**Task to carry out:** Return each line of the data below verbatim; pictures are to be left out.

**Stored dataset items:**
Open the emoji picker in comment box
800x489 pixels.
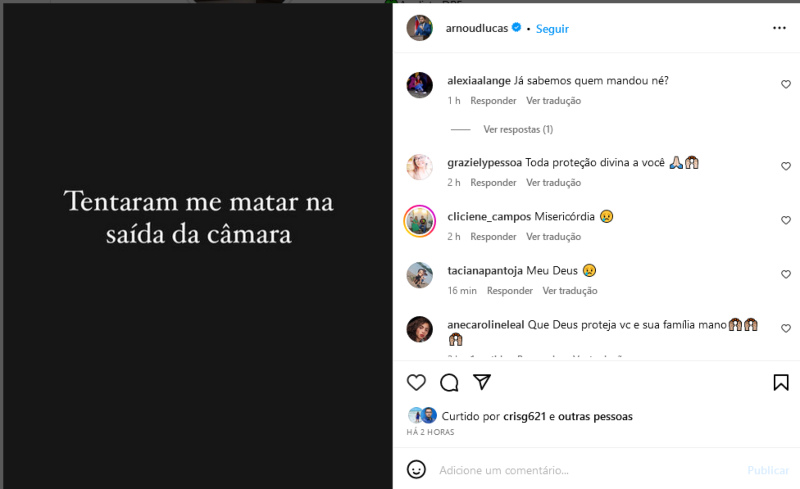tap(417, 469)
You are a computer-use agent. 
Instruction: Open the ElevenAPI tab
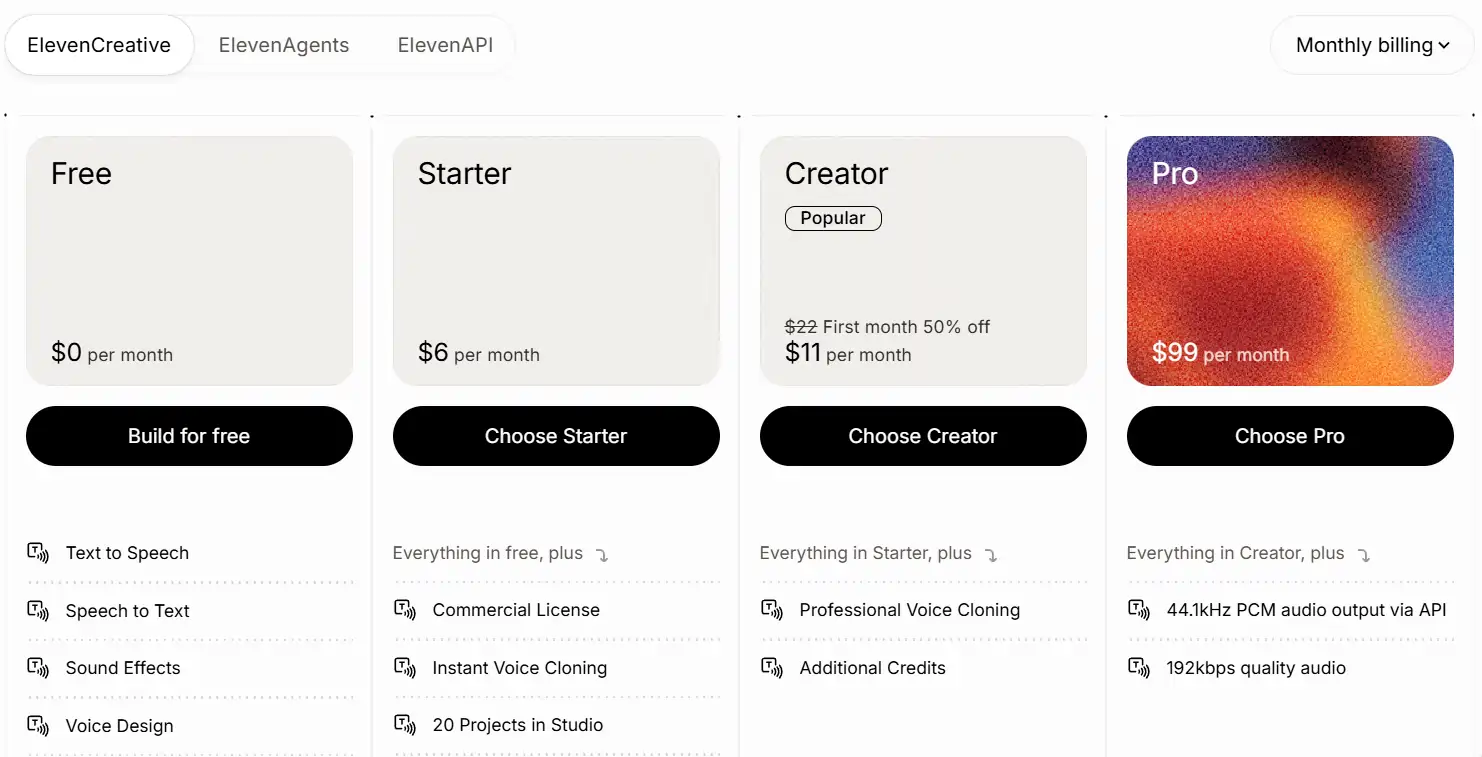446,45
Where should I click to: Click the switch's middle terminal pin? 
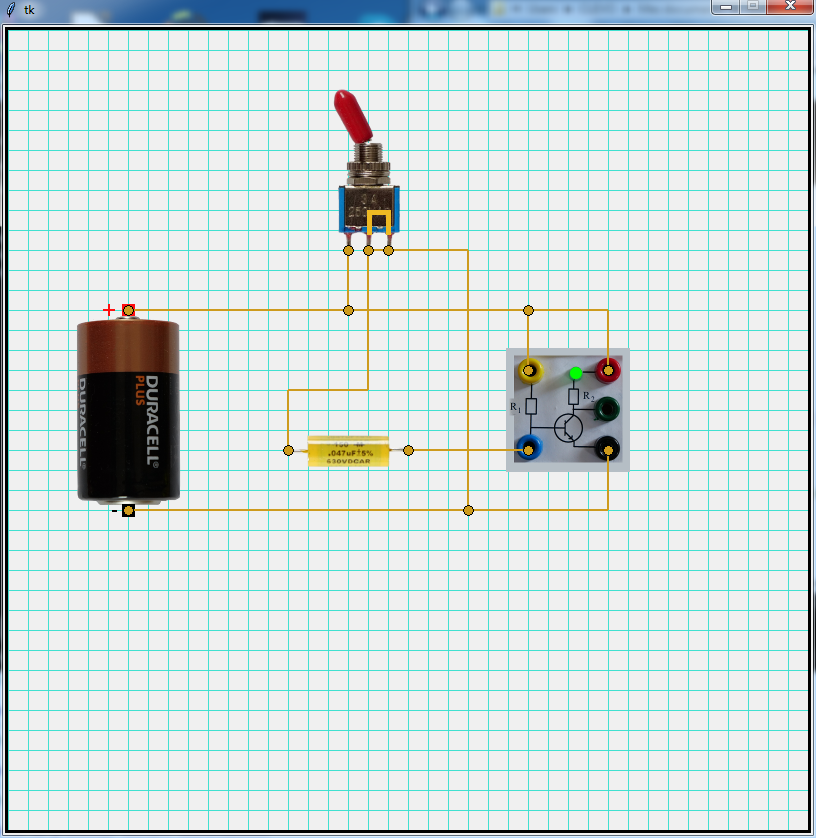[x=368, y=250]
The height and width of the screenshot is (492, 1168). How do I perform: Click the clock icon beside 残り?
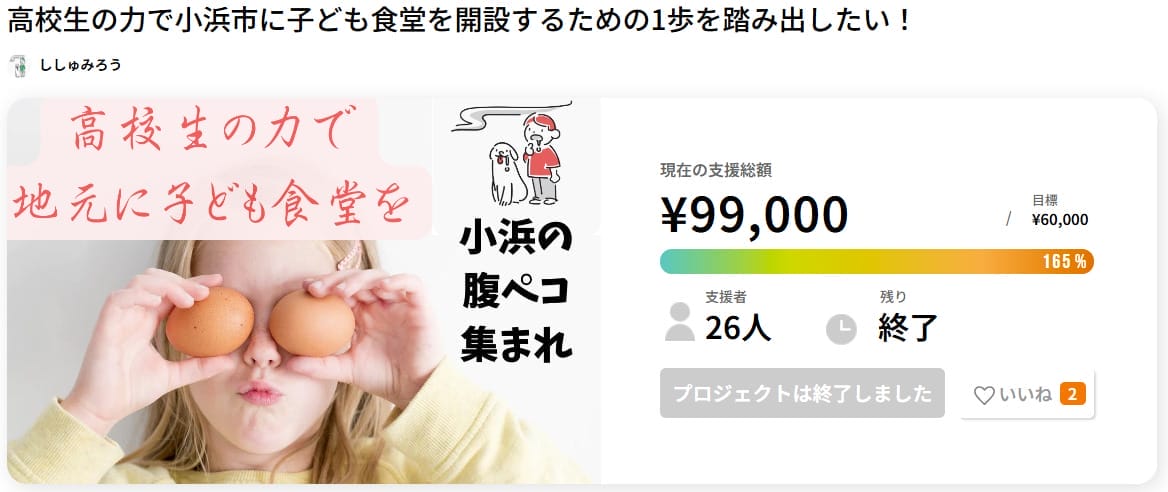(x=842, y=329)
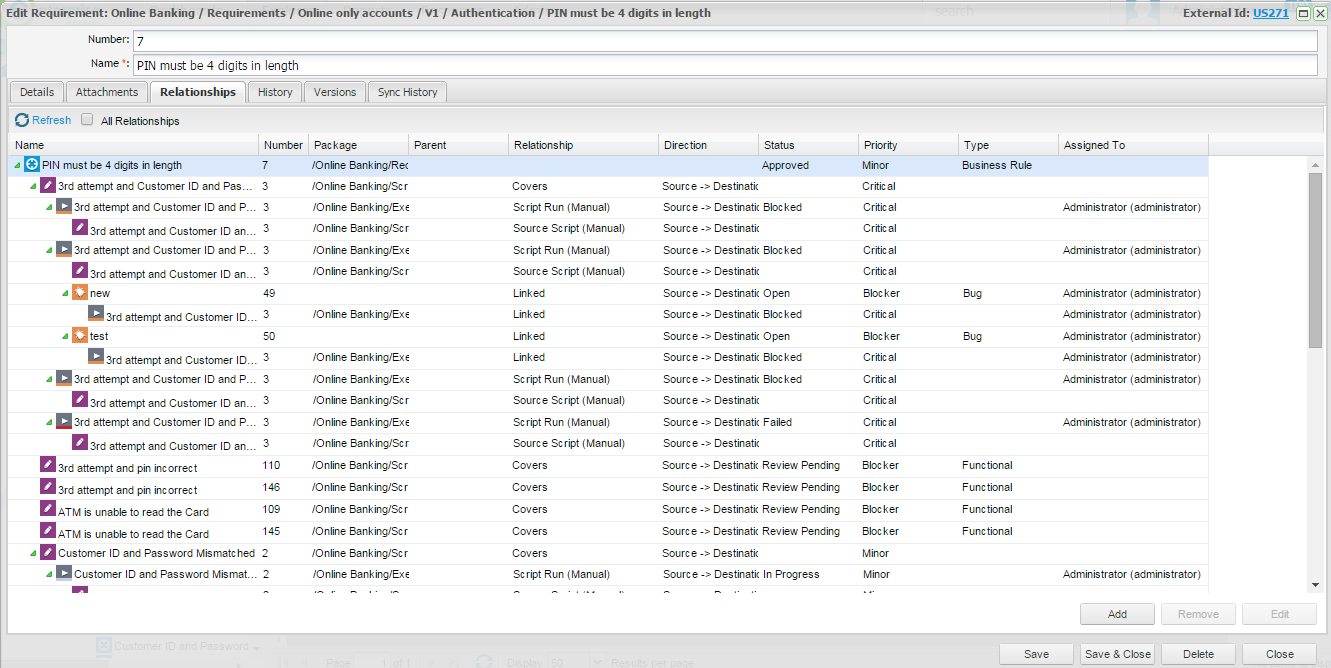
Task: Click the Save & Close button
Action: [x=1118, y=654]
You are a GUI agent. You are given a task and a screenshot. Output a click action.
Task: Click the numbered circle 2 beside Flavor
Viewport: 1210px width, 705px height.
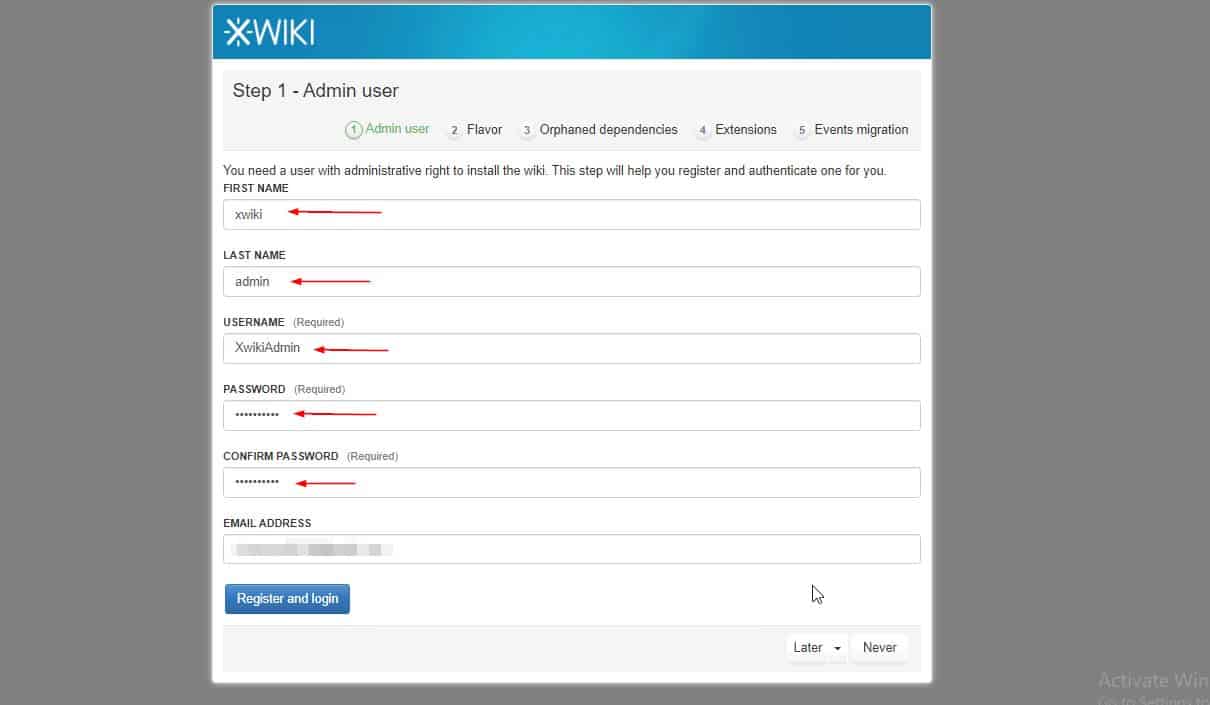coord(455,129)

**Written solution:**
Open the emoji picker in comment box
800x489 pixels.
tap(417, 469)
You are a computer-use agent. 
Instruction: Open the ElevenAPI tab
446,45
Where should I click to: Click the switch's middle terminal pin? 
[x=368, y=250]
The height and width of the screenshot is (492, 1168). How do I perform: Click the clock icon beside 残り?
(x=842, y=329)
Task: Click the Save & Close button
Action: [x=1118, y=654]
You are a GUI agent. You are given a task and a screenshot. Output a click action.
Task: Click the numbered circle 2 beside Flavor
Viewport: 1210px width, 705px height.
coord(455,129)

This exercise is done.